== WHAT YOU SHOULD DO ==
Below is some data. Retype exactly the lines starting at the one with "The width and" and ending at the one with "Click Lanjut Detail under Lokasi Toko".

== PROVIDED DATA ==
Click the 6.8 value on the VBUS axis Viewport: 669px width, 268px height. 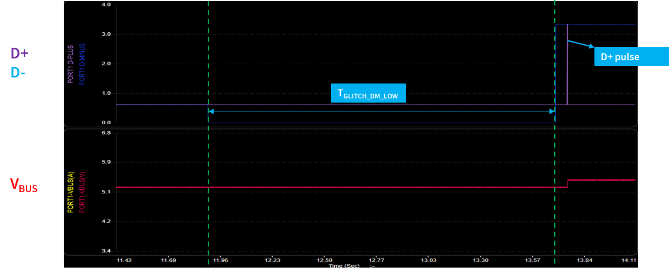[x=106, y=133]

---

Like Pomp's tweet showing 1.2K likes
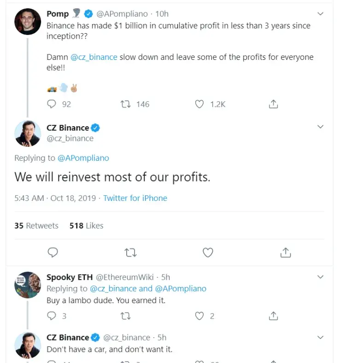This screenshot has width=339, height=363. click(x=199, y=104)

* * *

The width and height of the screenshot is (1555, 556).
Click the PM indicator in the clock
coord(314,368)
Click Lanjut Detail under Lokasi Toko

== YOUR RESPONSE ==
The width and height of the screenshot is (1555, 556).
Click the PM indicator in the clock
coord(314,368)
Click Lanjut Detail under Lokasi Toko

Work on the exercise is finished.